I continued to assert my self over the ensuing hours again that we needed to be with Lisa. I even showed the Admitting clerk the children’s birth certificates with both Lisa and my name on them… and said if you won’t let me back, let her children be with her. I was told they were “too young”. I thought how old do you need to be to say goodbye to your mother?

In nearly eight hours, Lisa lay at Ryder Trauma Center moving toward brain death – completely alone and I continue to this day to feel like a failure for not being there to hold her hand to tell her how much we loved her, to comfort her and to sign in her hand “I love you”. All my pleas fell on deaf ears.
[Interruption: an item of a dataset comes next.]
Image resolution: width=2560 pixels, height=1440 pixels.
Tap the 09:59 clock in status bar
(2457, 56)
Lisa’s sister arrived driving straight from Jacksonville as soon as I knew Lisa would not survive. She announced who she was and I was at her side staring at the same person who had been denying me access all those hours. It was only then that I was told Lisa had been moved almost an hour earlier to ICU… and the hospital just kept the children and I waiting in the same waiting room, where Lisa was not even at.
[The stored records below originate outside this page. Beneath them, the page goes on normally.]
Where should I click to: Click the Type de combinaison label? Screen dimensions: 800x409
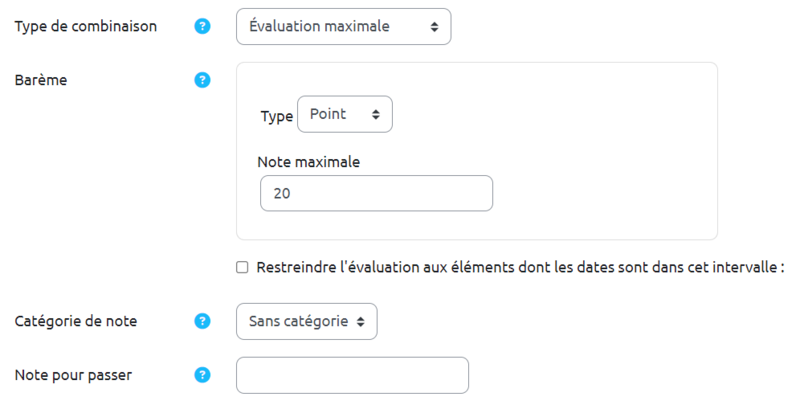pyautogui.click(x=85, y=27)
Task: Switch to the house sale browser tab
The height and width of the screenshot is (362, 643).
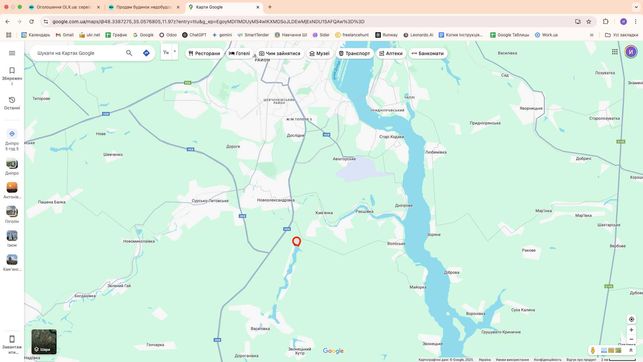Action: pyautogui.click(x=144, y=7)
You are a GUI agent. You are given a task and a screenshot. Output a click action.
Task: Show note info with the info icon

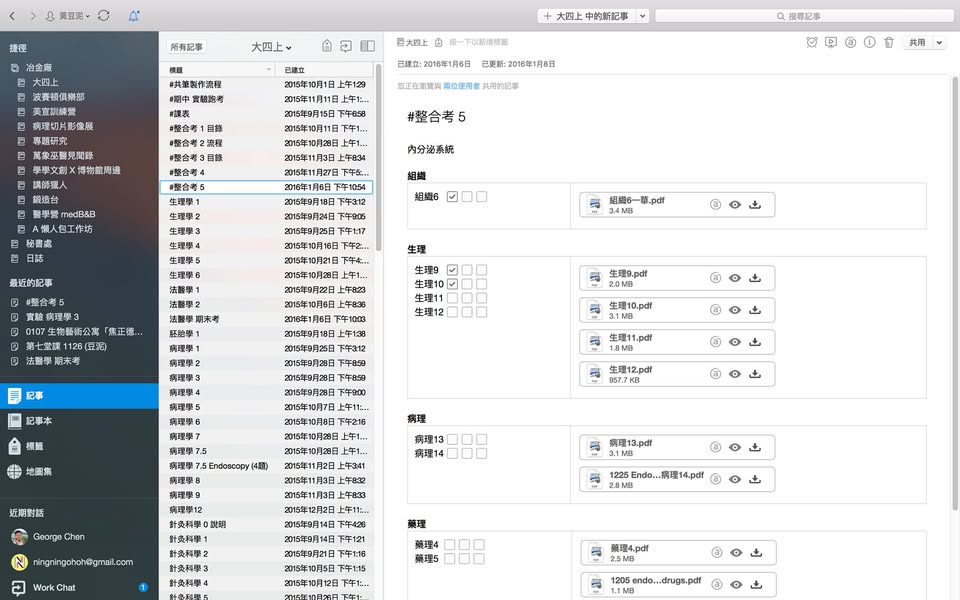click(869, 43)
A woman can share children with another woman, she can have Durable Power of Attorney and be named in a Living Will as legal guardian--and still she has no rights and no recourse. Because she's a lesbian.

I am trembling with rage.

I know I'm preaching to the choir here, so I won't belabour the point. We need equal rights. We need same-sex marriage at the federal level.
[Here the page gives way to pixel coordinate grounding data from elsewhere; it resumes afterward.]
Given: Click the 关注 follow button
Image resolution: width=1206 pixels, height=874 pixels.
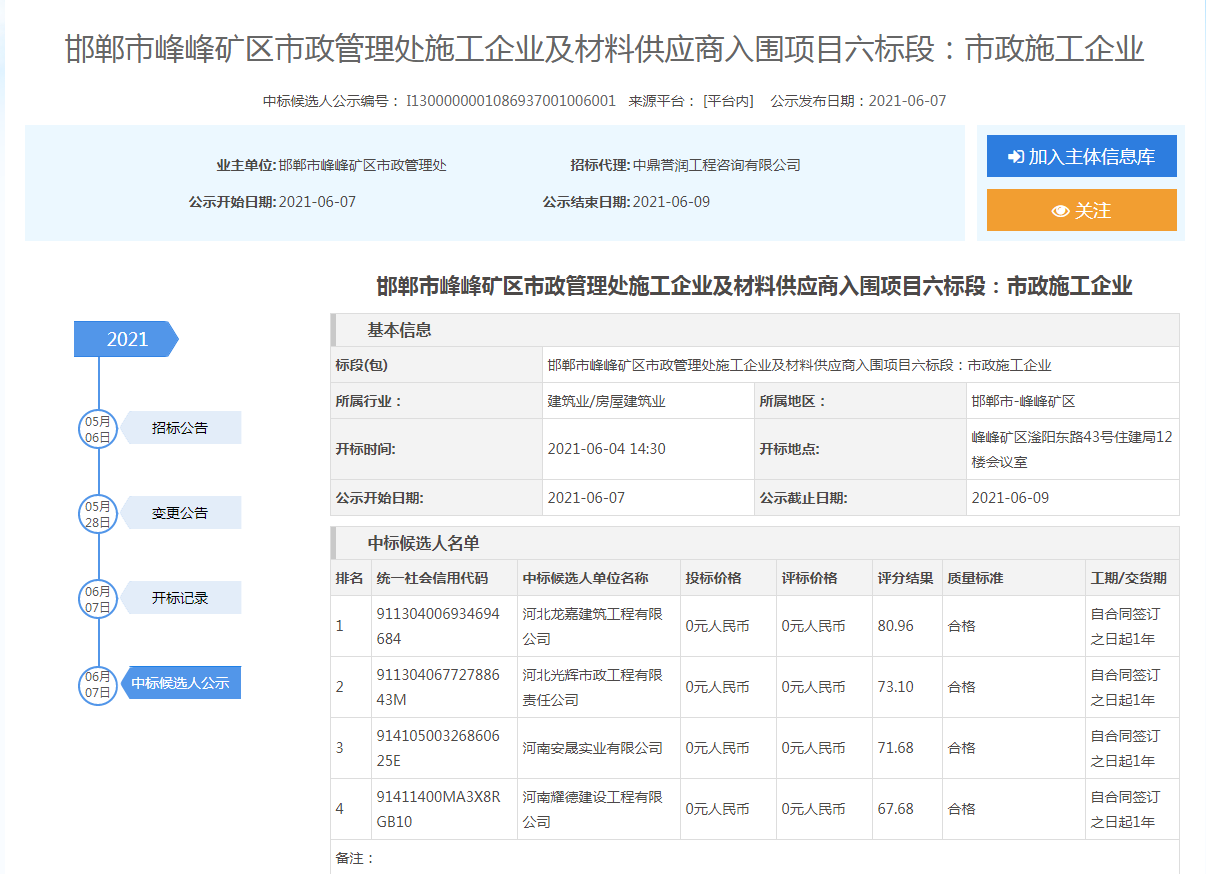Looking at the screenshot, I should coord(1081,210).
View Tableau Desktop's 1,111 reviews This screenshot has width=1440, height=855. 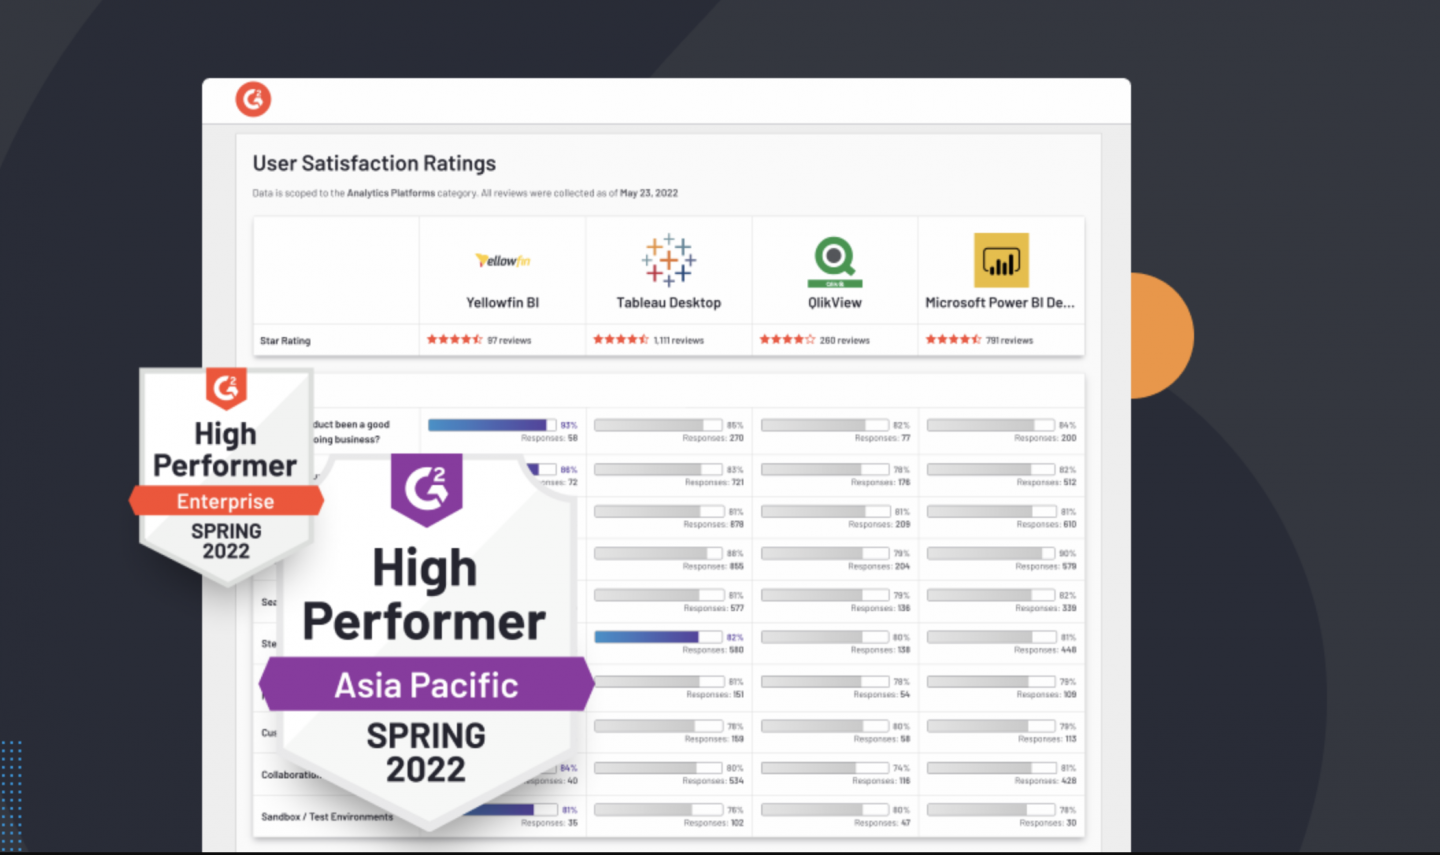[x=679, y=341]
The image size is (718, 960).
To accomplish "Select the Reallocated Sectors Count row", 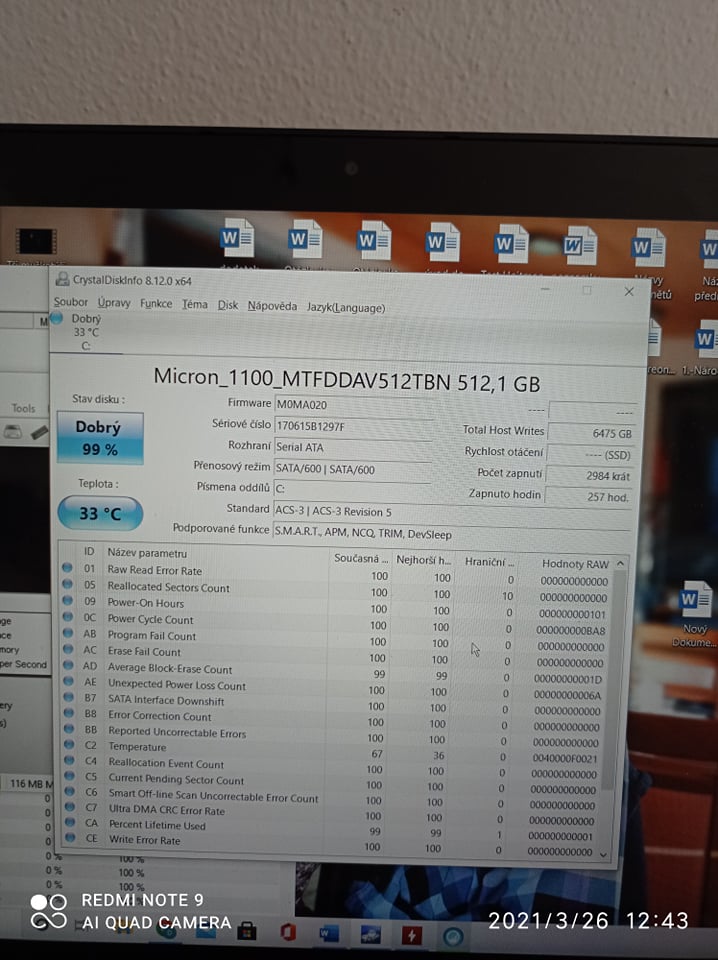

Here in Washington, voting has already begun on Referendum 71, which asks voters to reconfirm expanded domestic partnership rights which were signed into law in May, 2009. I've discussed this before, but I'm going to say it again: if you live in Washington State, are eligible to vote, and do not do so for any reason (barring ICU or earthquakes of apocalyptic proportions), you are not welcome in my real or virtual homes. I will block your email. I will unfollow you on Twitter. I will refuse you entry to our big parties. I will point you out at readings. I will turn my back on you in public. This is my line in the sand. I'm done with being wise and kind and understanding. Now is my time to be vengeful. You do not want to piss me off on this one.

So here's my challenge to all of you, wherever you live: talk about this. Blog about it. Donate money.

If you live in Washington State, talk to your neighbours, your co-workers, the woman in the checkout line. Ask them if they know any gay or lesbian people. Tell them that, in your opinion, voting yes, voting to approve referendum 71 is the right thing to do. Tell them Lisa Pond's story. Feel free, also, to tell them that if us queers do not get our rights we will rise up: the big bad butches will rip the tires off your car. The gay salon owners will burn your hair off. And all the queer cops and dental hygenists and plumbers and customer service people will fuck up your lives to the point of misery.

If you don't live here, think of someone you know who does, and call them. Talk to them. Send them Facebook messages. Write them a letter--but be quick.

This is happening today, this week, this month. Act now.

When you've done something, let me know in the comments. Perhaps it will encourage others to do something, too.